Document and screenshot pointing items
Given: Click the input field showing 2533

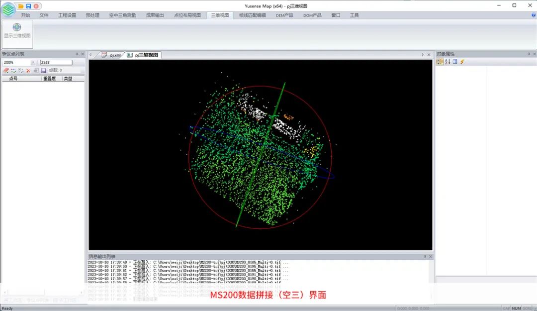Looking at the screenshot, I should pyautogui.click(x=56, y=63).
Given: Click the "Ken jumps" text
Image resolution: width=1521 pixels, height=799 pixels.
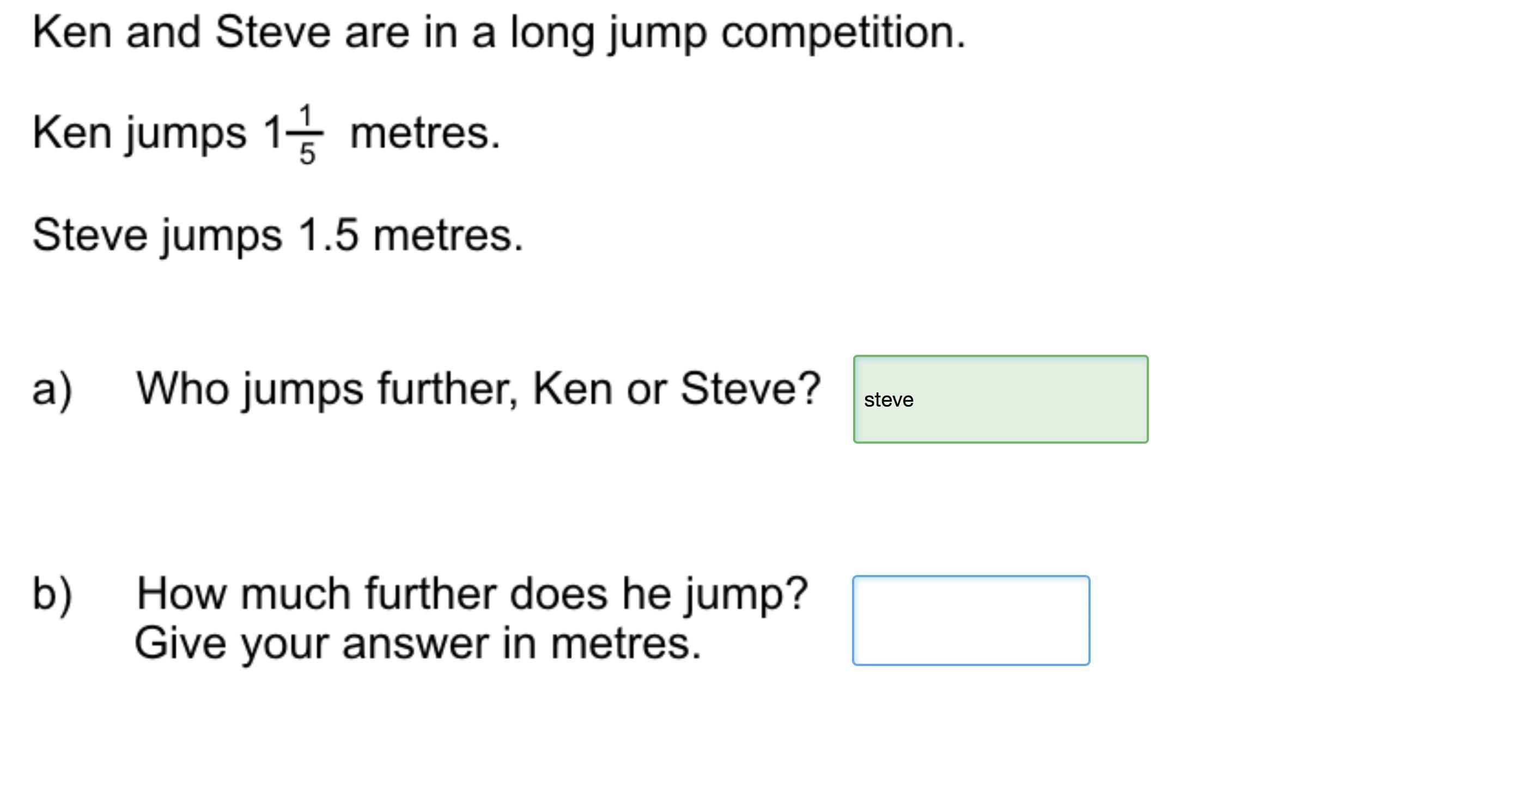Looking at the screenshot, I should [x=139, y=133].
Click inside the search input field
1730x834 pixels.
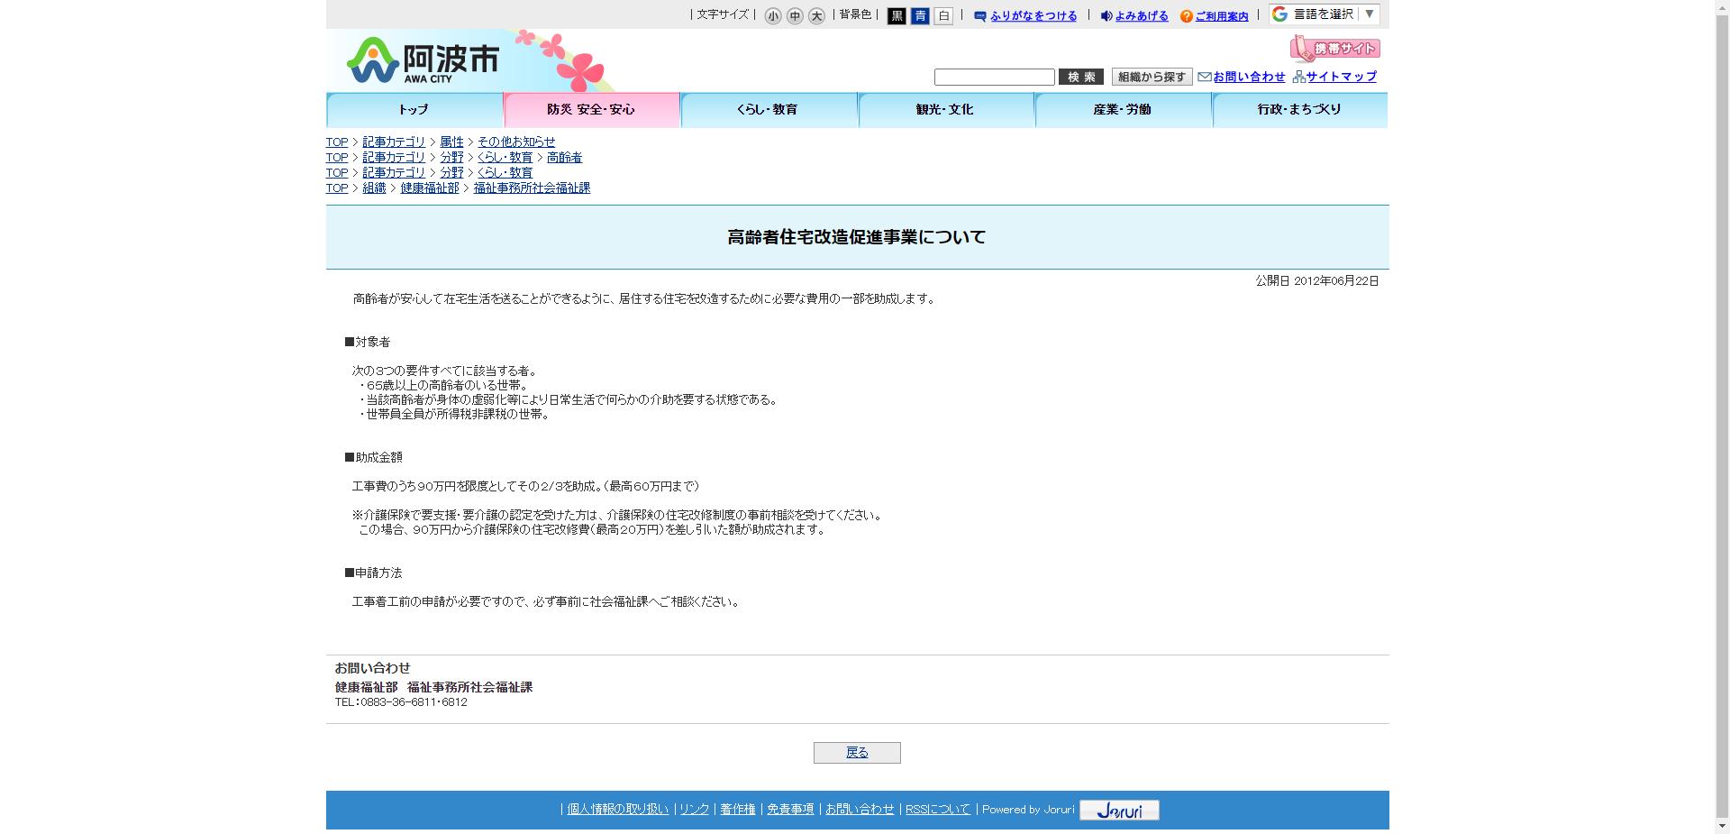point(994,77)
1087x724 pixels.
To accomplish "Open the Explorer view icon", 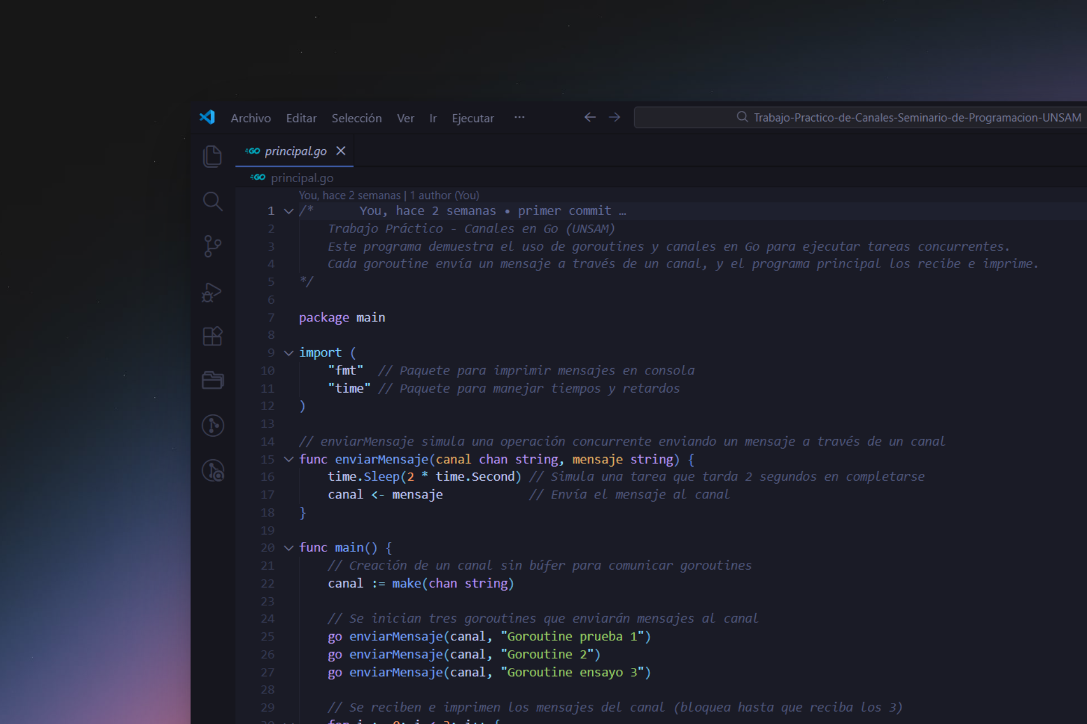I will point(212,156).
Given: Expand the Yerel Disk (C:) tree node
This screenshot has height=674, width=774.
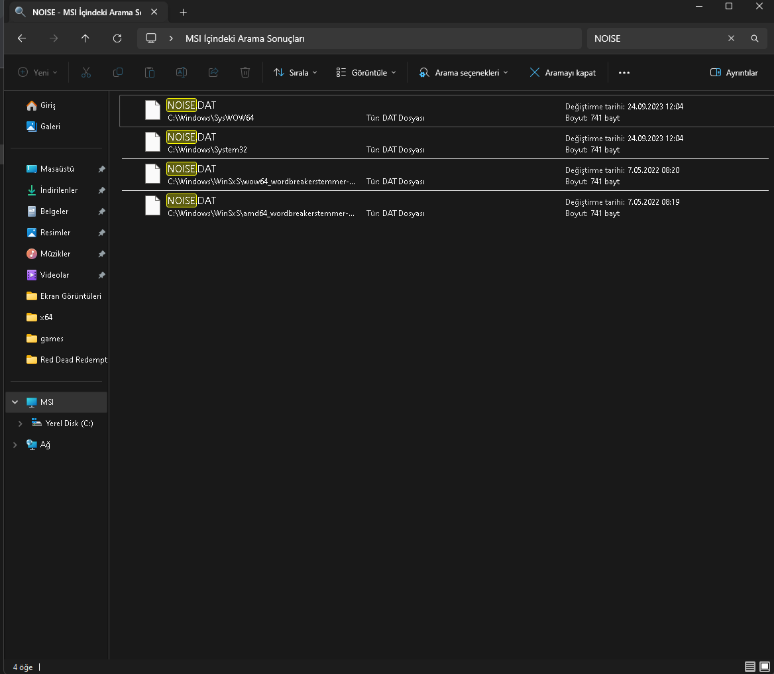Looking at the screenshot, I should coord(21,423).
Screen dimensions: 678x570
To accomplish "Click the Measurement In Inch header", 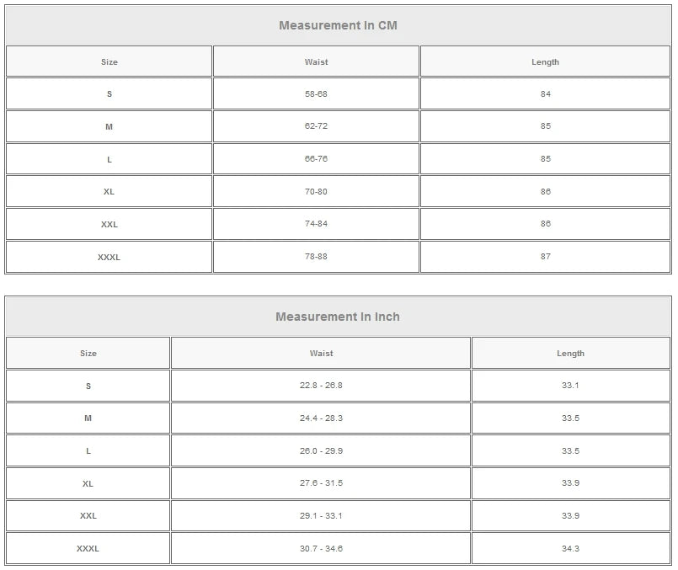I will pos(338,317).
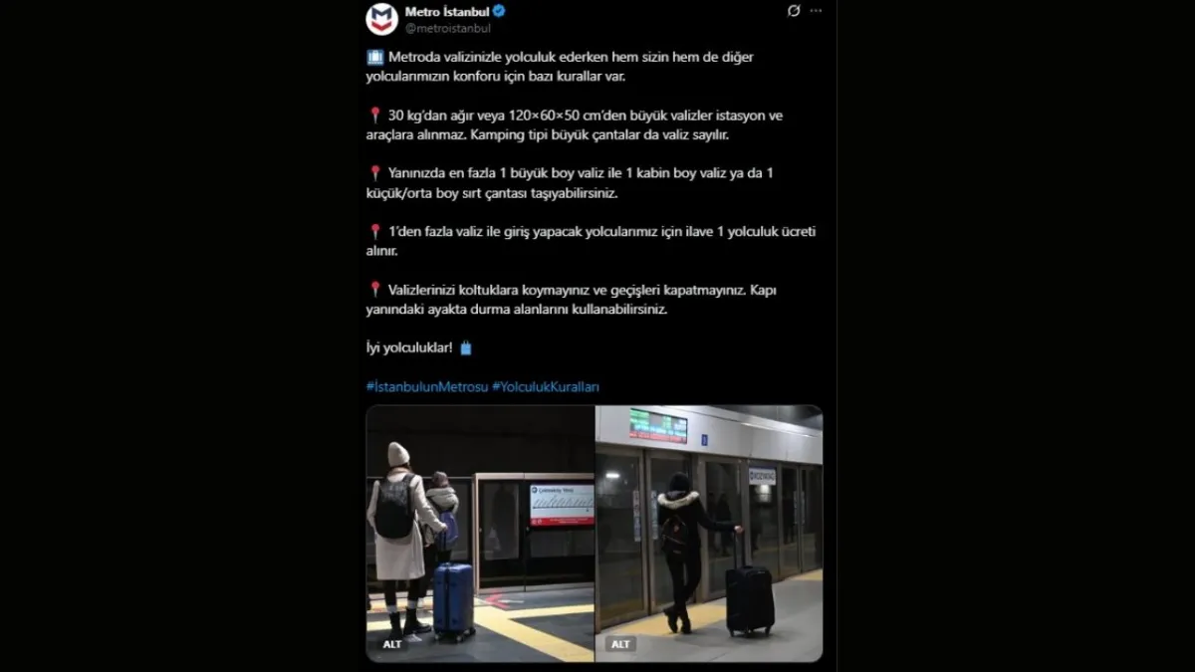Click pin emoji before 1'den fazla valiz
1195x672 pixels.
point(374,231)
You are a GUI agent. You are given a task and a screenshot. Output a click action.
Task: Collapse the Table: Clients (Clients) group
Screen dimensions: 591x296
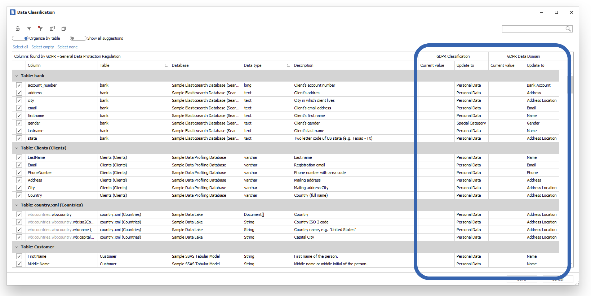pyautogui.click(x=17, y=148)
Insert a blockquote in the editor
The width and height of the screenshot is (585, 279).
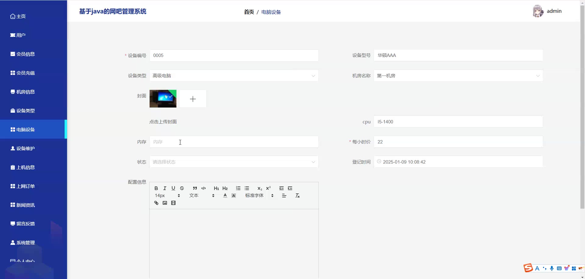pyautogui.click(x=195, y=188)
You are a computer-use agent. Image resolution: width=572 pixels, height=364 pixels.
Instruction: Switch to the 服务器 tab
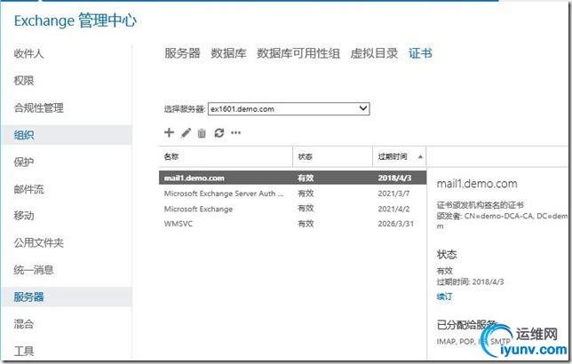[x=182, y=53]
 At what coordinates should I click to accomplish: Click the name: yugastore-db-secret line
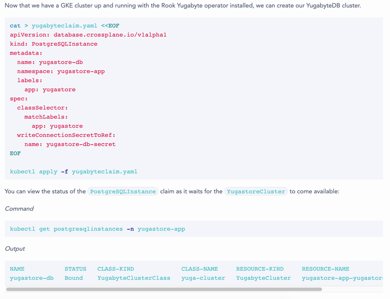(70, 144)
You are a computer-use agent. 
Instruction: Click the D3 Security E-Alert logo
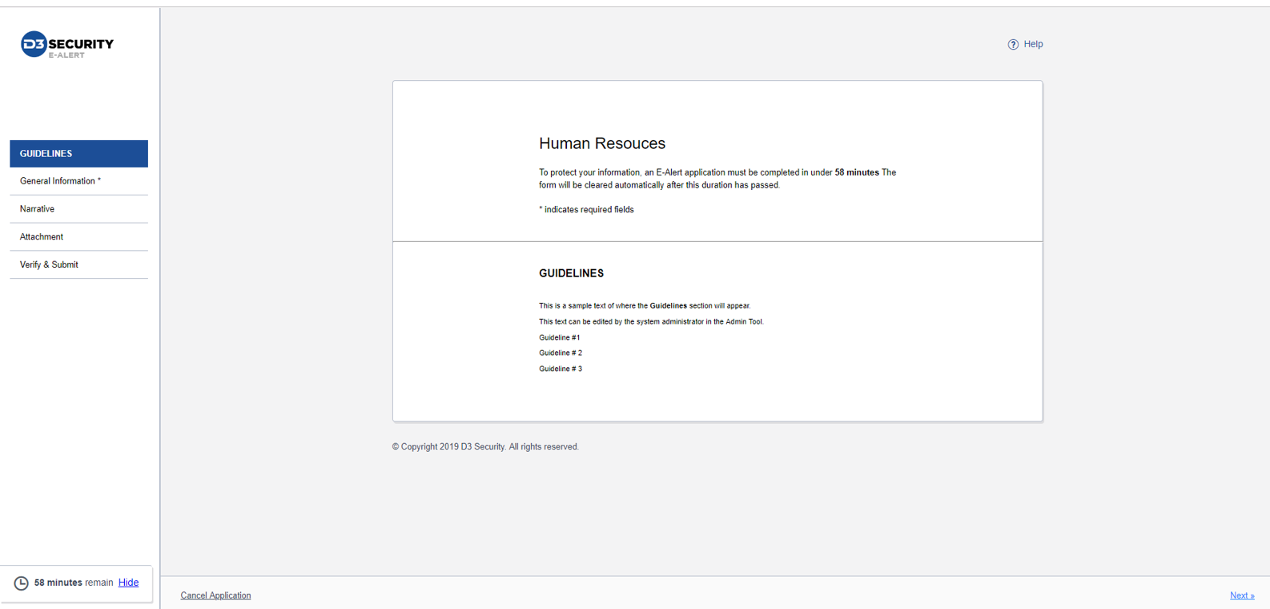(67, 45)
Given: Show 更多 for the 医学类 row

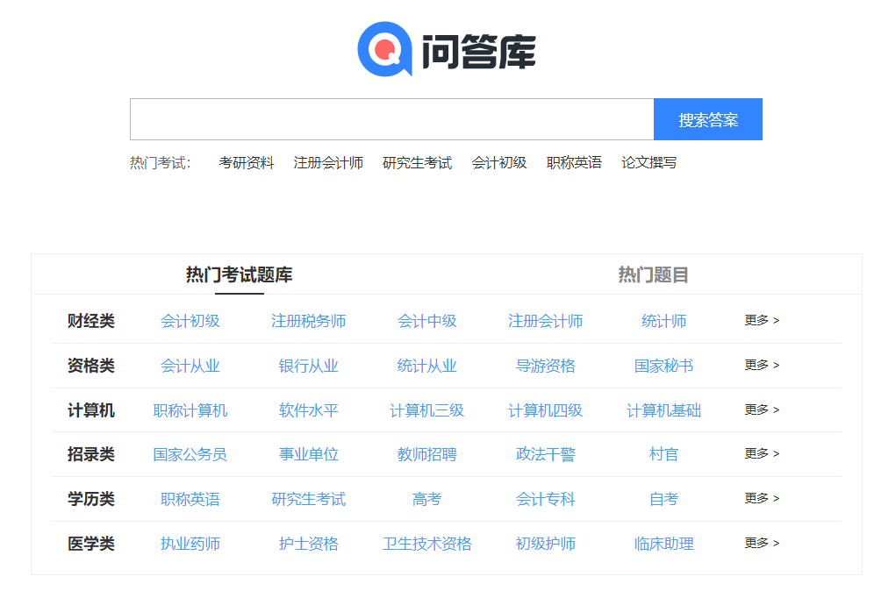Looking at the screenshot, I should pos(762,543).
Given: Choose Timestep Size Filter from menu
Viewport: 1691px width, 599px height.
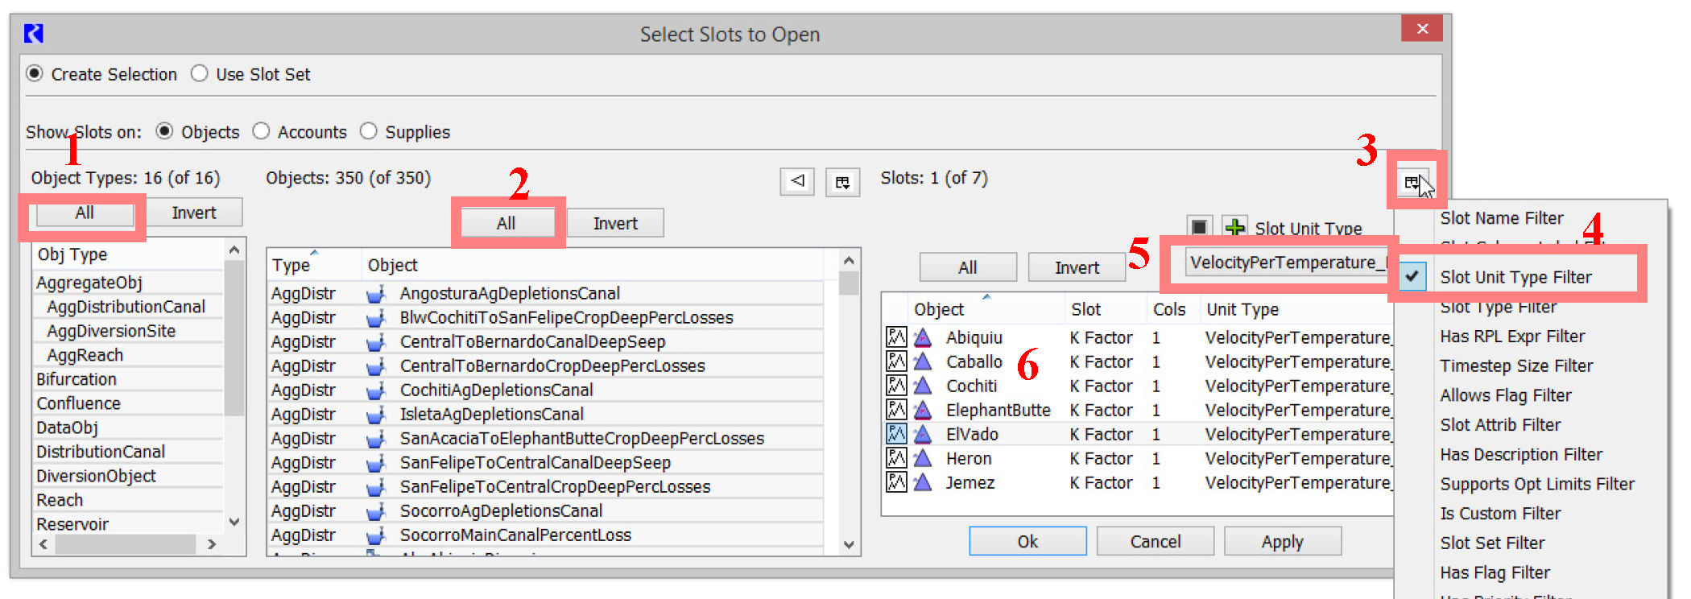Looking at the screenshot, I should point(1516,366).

Problem description: Repeat the items word for word, starting at the line containing "Insert a blockquote in the editor" and continuing through the end of the items, with both ends included. Do not include the pictures in your answer.

Solved exercise:
Insert a blockquote in the editor
The width and height of the screenshot is (585, 279).
pyautogui.click(x=195, y=188)
You are a computer-use agent. Image resolution: width=572 pixels, height=364 pixels.
Instruction: Switch to the 服务器 tab
[x=182, y=53]
 At what coordinates should I click to accomplish: Click the name: yugastore-db-secret line
(70, 144)
You are a computer-use agent. 
Instruction: Click the D3 Security E-Alert logo
(67, 45)
Given: Show 更多 for the 医学类 row

Looking at the screenshot, I should pos(762,543).
Given: Choose Timestep Size Filter from menu
Viewport: 1691px width, 599px height.
Looking at the screenshot, I should point(1516,366).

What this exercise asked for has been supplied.